He reiterated the point he made to his team that Mercedes may have gone this one wrong.

"I'm not sure it was the right tyre at the end," Hamilton said. "I thought we should have started on the soft, but obviously we had the opposite tyre. It was OK in the first stint, but the hard tyre was just the offset. So, congratulations to Max, and it's great to be up here and separate the two [Red Bull drivers]."

Perez, the darling of the Mexico City crowd, said: "I gave my best. Today at the start I really pushed hard."

He pointed to overtaking being "so difficult", and that was shown in a race where there was precious little drama.

"Unfortunately it didn't work out today but still it's a good podium in front of this crowd," Perez said. "I really wanted more today but fair play, this still is a good day."

Hamilton's Mercedes team-mate George Russell, resigned to missing out on a podium finish and complaining of worn tyres, pitted in the closing stages and produced the fastest lap of the race, a small consolation for the British driver.

Max Verstappen powered to a record 14th win of his championship-winning season as the Red Bull driver roared to victory at the Mexican Grand Prix.

The Dutchman matched Formula One's single-season wins record shared by Michael Schumacher and Sebastian Vettel when he snatched a 13th success last week in Austin at the United States Grand Prix, and in Mexico City he went one better.

Many in the crowd were willing on Verstappen's Mexican team-mate Sergio Perez, but he had to settle for third place and another podium, a repeat of his result last year at the Autodromo Hermanos Rodriguez.

Perez separated the Mercedes cars of Lewis Hamilton, who finished second, and George Russell, who took fourth, with the Ferraris of Carlos Sainz and Charles Leclerc in fifth and sixth.

It was a race that was bereft of drama, and the tone was set from the start. It was clean as pole-sitter Verstappen held off the Mercedes pair, with Hamilton nudging ahead of Russell in the early stages and Perez getting between the Silver Arrows as he climbed to third place.

That was how it finished, of course, and there was little to report of any import between the start and finish.

Hamilton had cast doubt on Mercedes' ability to get a first win of the season, and despite taking second and fourth, they never really looked like rivalling Verstappen for the win.

Three-quarters of the way through the race, Hamilton asked his team whether he was running on the wrong tyres and was told by the Mercedes garage they were confident in their strategy. At the finish, he again cast doubt on team tactics.

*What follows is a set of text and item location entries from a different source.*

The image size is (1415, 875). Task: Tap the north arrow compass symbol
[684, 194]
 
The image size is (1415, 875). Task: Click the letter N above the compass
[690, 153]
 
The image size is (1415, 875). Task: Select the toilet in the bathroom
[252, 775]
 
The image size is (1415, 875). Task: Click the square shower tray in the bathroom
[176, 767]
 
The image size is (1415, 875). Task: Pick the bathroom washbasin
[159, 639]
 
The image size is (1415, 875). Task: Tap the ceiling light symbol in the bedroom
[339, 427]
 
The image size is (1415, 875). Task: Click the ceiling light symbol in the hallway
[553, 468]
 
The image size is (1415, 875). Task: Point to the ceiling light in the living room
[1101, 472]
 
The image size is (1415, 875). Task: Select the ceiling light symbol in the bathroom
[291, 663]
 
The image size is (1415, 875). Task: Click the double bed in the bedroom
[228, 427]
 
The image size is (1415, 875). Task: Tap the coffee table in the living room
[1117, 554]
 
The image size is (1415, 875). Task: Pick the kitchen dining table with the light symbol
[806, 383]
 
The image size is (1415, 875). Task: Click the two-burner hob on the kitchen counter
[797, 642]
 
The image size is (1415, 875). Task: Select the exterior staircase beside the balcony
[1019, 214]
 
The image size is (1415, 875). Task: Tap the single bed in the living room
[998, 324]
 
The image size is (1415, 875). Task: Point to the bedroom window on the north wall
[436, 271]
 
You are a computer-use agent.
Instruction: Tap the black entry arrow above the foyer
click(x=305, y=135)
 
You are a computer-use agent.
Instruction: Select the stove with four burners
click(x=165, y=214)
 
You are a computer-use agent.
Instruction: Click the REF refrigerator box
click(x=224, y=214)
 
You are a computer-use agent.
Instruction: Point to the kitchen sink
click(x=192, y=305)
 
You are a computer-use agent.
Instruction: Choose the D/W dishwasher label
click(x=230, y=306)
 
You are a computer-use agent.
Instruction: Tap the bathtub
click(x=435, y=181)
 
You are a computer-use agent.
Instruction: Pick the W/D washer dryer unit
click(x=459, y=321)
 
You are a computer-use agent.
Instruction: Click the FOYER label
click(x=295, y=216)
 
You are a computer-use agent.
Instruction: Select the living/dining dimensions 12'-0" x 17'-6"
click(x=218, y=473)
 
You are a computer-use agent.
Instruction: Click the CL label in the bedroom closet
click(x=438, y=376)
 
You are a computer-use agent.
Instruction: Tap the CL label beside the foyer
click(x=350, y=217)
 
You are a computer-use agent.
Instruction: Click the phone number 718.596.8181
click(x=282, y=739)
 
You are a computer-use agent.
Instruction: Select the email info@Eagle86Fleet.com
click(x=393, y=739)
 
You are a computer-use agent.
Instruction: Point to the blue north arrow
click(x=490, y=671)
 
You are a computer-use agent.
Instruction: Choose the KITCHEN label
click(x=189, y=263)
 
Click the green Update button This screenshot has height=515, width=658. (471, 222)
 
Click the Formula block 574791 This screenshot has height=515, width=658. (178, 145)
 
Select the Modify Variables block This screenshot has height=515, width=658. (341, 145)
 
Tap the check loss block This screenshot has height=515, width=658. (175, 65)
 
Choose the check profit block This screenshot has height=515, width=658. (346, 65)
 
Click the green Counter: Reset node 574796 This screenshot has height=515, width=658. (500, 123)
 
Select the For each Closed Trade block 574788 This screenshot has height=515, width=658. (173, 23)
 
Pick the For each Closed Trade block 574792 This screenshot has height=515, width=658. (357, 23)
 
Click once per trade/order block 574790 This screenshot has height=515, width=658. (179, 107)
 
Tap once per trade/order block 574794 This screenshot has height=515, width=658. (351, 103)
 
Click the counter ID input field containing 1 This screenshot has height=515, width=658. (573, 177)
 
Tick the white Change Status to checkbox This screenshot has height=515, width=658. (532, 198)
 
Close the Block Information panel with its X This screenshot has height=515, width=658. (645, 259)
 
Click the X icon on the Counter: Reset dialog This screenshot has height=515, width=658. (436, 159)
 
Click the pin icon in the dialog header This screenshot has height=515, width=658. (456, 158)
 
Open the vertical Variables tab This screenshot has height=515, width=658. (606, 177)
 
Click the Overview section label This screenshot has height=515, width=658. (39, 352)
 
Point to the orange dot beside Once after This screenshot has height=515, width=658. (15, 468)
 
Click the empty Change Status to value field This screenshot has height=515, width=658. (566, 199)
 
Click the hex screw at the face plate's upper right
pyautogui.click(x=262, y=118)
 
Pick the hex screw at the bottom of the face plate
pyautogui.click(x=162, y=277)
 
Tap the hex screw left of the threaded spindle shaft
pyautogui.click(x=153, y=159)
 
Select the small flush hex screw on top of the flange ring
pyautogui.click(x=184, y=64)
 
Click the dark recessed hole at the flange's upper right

He had also pointed to power drop-offs. At that stage, Verstappen led Hamilton by just over 10 seconds, and Mercedes were counting on the Red Bulls needing second pit stops, but that prospect went away.

Russell complained over the team radio that his tyres were "gone" on the 67th lap but was told "his tyres will be more gone than yours" as he looked to close in on third-placed Perez. Little changed as the drivers remained in the same order through to the finish.

A joyful Verstappen said on team radio, after being congratulated for his record drive: "Double podium as well, that's amazing here in Mexico, well done guys."

 

The Max and Lewis show rolls on

Verstappen and Hamilton were first and second, but the gap was 15 seconds by the end of the race and it was barely competitive. What the result means, though, is they have now finished first and second in a race on 33 occasions, extending the record they established in Austin.

Red Bull, meanwhile, have stretched their winning streak to nine races, matching a team-best set in the 2013 season when Sebastian Vettel won the closing nine races of that campaign.


F1? It's a team game

With Verstappen and Red Bull already having the championships wrapped up, others are jostling for places in the drivers' and constructors' standings.

Mercedes entered this race 53 points behind second-placed Ferrari, with only races in Brazil and Abu Dhabi to come, and they had a strong day, raising hopes the Silver Arrows could yet finish as runners-up. The gap is now down to 40 points.

Ferrari's Leclerc saw his run of five consecutive podium finishes come to an end in a race where he was rarely a factor up front.

Max Verstappen knows pole position at the Mexican Grand Prix does not guarantee first place, as the Formula One world champion aims to claim a 14th win of the season.

Of Verstappen's 13 race wins in 2022, nine have come without the Dutchman starting on pole, which has seen him surpass Lewis Hamilton's calendar-year record (eight in 2019).

Verstappen will, though, start from the front in Mexico City on Sunday.

Mercedes duo George Russell and Lewis Hamilton qualified in second and third respectively, though Verstappen does not expect pole position to dictate who wins the race.

"I've started, I guess, everywhere except pole here, and we won the races, so it is always important to have a good start around here," Verstappen told reporters.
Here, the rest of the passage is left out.